1. The Scheduler ? This system hands out tasks to nodes.
2. The Results Handler ? This system receives the results and parses information to the Statistics Server
3. The Statistics Server ? This system keep track of the results that were received from the nodes and updates the statistics pages.

In version 1.0 all three of these were physically located on the same computer and were not able to be separated onto physically different machines. This meant that increased user numbers could not be easily accommodated by simply adding more hardware. We would have to run several different instances of D2OL to accommodate high user numbers. This is not practical since load-balancing a system like that would be impossible without major code changes. This arrangement also made debugging the system very difficult. Over the past year several improvements were made but we came to the realization that we could not identify the source of two major problems that kept on bringing the system down. This in combination with several user requests for added functionality and increased queue sizes, prompted us to completely redesign the system. Version 2.0 now will have the following components:

1. REGISTRATION SERVER ? This system handles Node registration and functions independently of all other systems. We often had users reporting problems with node registration. We hope that those problems will all be solved (unless it is a firewall configuration issue) once this system is in place. As will all the components, this system is scalable by simply adding more servers.
2. CONFIGURATION SERVER ? This system is a central information system which communicates with the nodes and basically tells them what servers are available and, if a given server is not responding, what alternative servers to use. This system was put into place to manage all the servers that make up D2OL and to improve scalability. The servers are no longer required to be in the same physical location, since the configuration server will simply direct the node to an appropriate IP.
3. SCHEDULER ? This system is still responsible for handing out tasks. It was redesigned to handle much bigger WU queues and is independent of all other systems. Should the result handler go down, it will keep on handing out task to nodes requesting work. Although we anticipate being able to hand out very large numbers of tasks, we will initially set a limit of 1,000. If the system shows that it can handle it, we will increase this number until an optimum value has been reached. This system can easily be duplicated, with the configuration server keeping track of which schedulers are available.
4. RESULTS HANDLER ? This system receives the results from the client. In version 1.0, the result handler was responsible for parsing the incoming information and sending a small file to the statistics server. This function is now being delegated to the node. This is a trivial task but requires the result handler to be in constant communication with the statistics server. A breakdown in communication between these two systems in version 1.0 has been identified as a possible source for some of the problems we have experienced. Again this system is independent and can function even if the scheduler is down.
5. STATISCTICS SERVER ? This system receives files from the nodes (via the results handler) which contain statistics relevant information. The server processes these files an updates the statistics information in regular intervals.
6. STRUCTURE SERVER ? This system is responsible for uploading tasks to the client. This system will be completely independent from the website which includes the forums. This ensures that the website and forums will remain active even if the structure server should be down. The system is completely independent from all other servers and can be duplicated to improve scalability.
7. STATISTICS VIEWER ? This system serves the JSP pages which display the statistics. As part of this update we will make an XML API available for users who would like to obtain the statistics to display on their own web-sites. Bots and 3rd party websites should use the new API rather than screen-scraping the HTML. We welcome any input on the format of the API.
8. MEMBER SERVICES ? This system handles all User and Team related information. We have received several requests for users to be able to better manage their accounts. Most if not all of these will be addressed in Version 2.0
9. WEBSERVER ? This system will server our static WebPages and the forums.

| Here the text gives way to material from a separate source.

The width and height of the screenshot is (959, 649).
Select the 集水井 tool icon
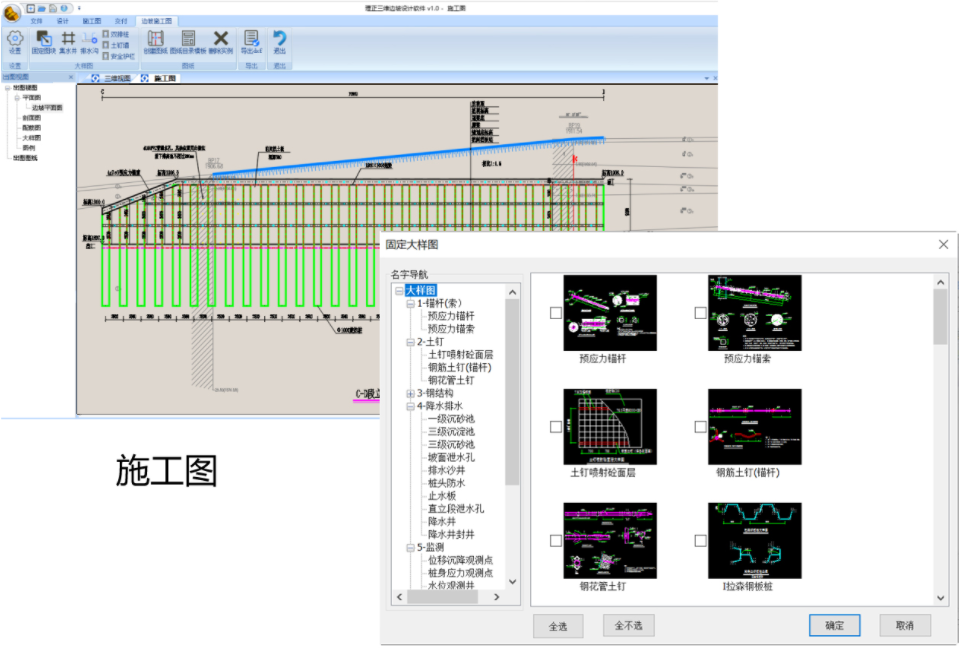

One of the bottlenecks experienced during times of high activity was the bandwidth. This and the problems with upload/download file integrity have prompted us to reduce the size and number of all files transferred from and to the client. The WU?s consist of three files which will be compressed into a single file. Similarly, the size of the results file will be reduced by pre-processing it on the client. This reduces the size of the file to a few kilobytes. This will make the life of modem users much easier.

With the modem user in mind, we have given the user more control over the client. The user can force uploads and downloads to minimize the time spend on-line.

I do not want to give everything away, so I will just say that the GUI will have some new features and increased functionality.

The most important new feature of Version 2.0, which addresses a long known issue with communication between the users and the server-jockeys at the Rothberg Institute, is the status web-page. This will be a page that will show the status of the individual servers in real time. A second page will be added in the near future which shows a more in-depth analysis of the results received. This system is under construction and will go live at the end of summer.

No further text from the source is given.